Japan and South Korea are allies. That means they are constrained from going to war with one another. Despite a long history of conflict—including Japan's colonization of Korea during the first half of the 20th century—the two countries have had to make nice as part of their anti-communist alliance with the United States. For the better part of the Cold War, the two countries suppressed, or were forced to suppress, their mutual antagonisms.
This anger and resentment—Japan's insufficient apologies, Korea's insufficient gratitude for economic assistance—have simply found different expression. The most prominent object of these displaced sentiments is a set of disputed islands called Dokdo by the Koreans and Takeshima by the Japanese. Located in the waters between the two countries, the two rocks are tiny, only about 56 acres. They don't contain much in the way of valuable resources. They can't support any habitation, though a South Korean couple lives there and relies on goods shipped in by the ferries that bring in thousands of South Korean tourists. South Korea has occupied the islands for decades, but Japan still claims them.
The countries have waged a virtual war for this territory. They have battled with one another over maritime boundaries, map designations, postage stamps, and textbook descriptions. Activists from both sides have conducted cyberattacks against one another's websites. In 2004, a more serious conflict was averted at the last moment when the Japanese government stopped four nationalists halfway into their naval mission to plant the Japanese flag on the islands.
The United States has played an unfortunate role in this tempest in a teacup. Although Korean claims to the islands go back several centuries, Japan definitely annexed Dokdo/Takeshima when it colonized Korea in 1910. But whether the islands returned to Korea after World War II is not entirely clear. In the San Francisco Treaty that spelled out the disposition of Japan's territory after the end of World War II, the United States did not explicitly include Dokdo as one of the many islands Japan returned to Korea.
This lack of clarity, as Japanese historian Kimie Hara convincingly demonstrates, was deliberate. The islands were included in early drafts as clearly Korean. But then the Korean War broke out. And the final draft of the treaty in 1951 left out Dokdo/Takeshima. The U.S. fear of North Korea unifying the peninsula by force, and thus taking control of the strategically important islands, dictated this change in language. That the United States was already using the islands as a bombing range no doubt contributed to this decision as well. While this ambiguity has proven exasperating to later generations of diplomats and historians, it served its purpose at the time. The United States retained a certain flexibility in determining the control of this key area.

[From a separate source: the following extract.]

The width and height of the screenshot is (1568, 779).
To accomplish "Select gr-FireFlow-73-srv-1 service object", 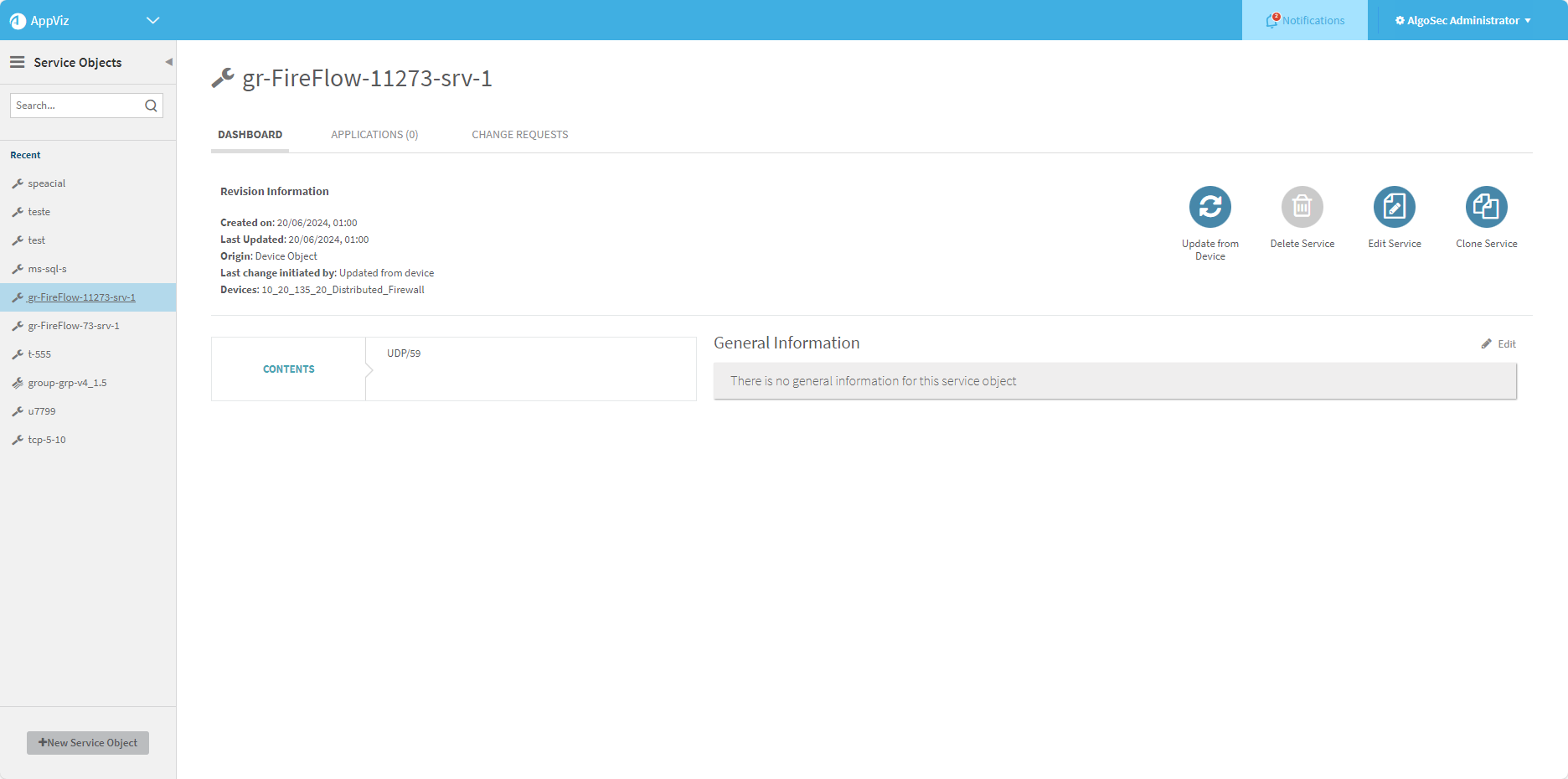I will 74,326.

The islands are not important so much because of fishing rights or the prospect of oil and deposits near its shores. Rather, the passions unleashed by this dispute point to the importance of sovereignty and how it has been distorted by the geopolitics of the 20th century. The division of the Korean peninsula, Japan's Peace Constitution, the U.S. military presence in South Korea and Japan: the countries never regained full sovereign control. The energies devoted to reclaiming Dokdo/Takeshima express an underlying desire to exercise undiminished sovereignty in general. In North Korea, of course, this desire expresses itself differently: launching rockets, conducting nuclear tests, seizing journalists that violate borders, developing a governing ideology of self-reliance.
Both South Korea and Japan are also beginning to develop their own ideologies of self-reliance. Japan is pushing at the edges of the Peace Constitution: acquiring new, sophisticated military hardware, engaging in overseas missions against pirates, and transforming its military doctrine from defensive to offensive. South Korea is spending a great deal more money on its military in the anticipation that the United States will not always have troops, ships, and aircraft at the ready. These trends make the Dokdo/Takeshima dispute potentially more dangerous.
It is certainly possible to imagine South Korea and Japan working out some form of bilateral compromise: Japan relinquishing its claims to Dokdo if South Korea suppresses its opposition to the Sea of Japan designation. The two countries could work out the maritime boundaries and jointly explore for oil and gas.
But such a bilateral deal would not get at the Cold War structures and ideologies still in place in Northeast Asia. South Korea is worried about Japan's new military and foreign policy. Japan is worried about China's military spending. Everyone is concerned about North Korea's nuclear program. And U.S. military presence still encounters significant resistance in parts of the region. Tokdo/Takeshima is part of a larger group of security concerns.
Resolving the islands issue will ultimately require a multilateral deal that addresses the vestiges of the Cold War in the region. Europe—along with the Soviet Union and the United States—was able to resolve its final territorial issues from World War II with a package deal that established a regional peace and security structure (the Conference on Security and Cooperation in Europe). The Dokdo/Takeshima issue will ultimately need a similar structure in Asia. After all, the conflicts between South Korea and Japan will persist until and unless a structure is in place that permits the ongoing resolution of security disagreements and the ongoing reduction of tensions and armaments in the region.
Absent such a regional structure, relations between South Korea and Japan will continue to be on the rocks.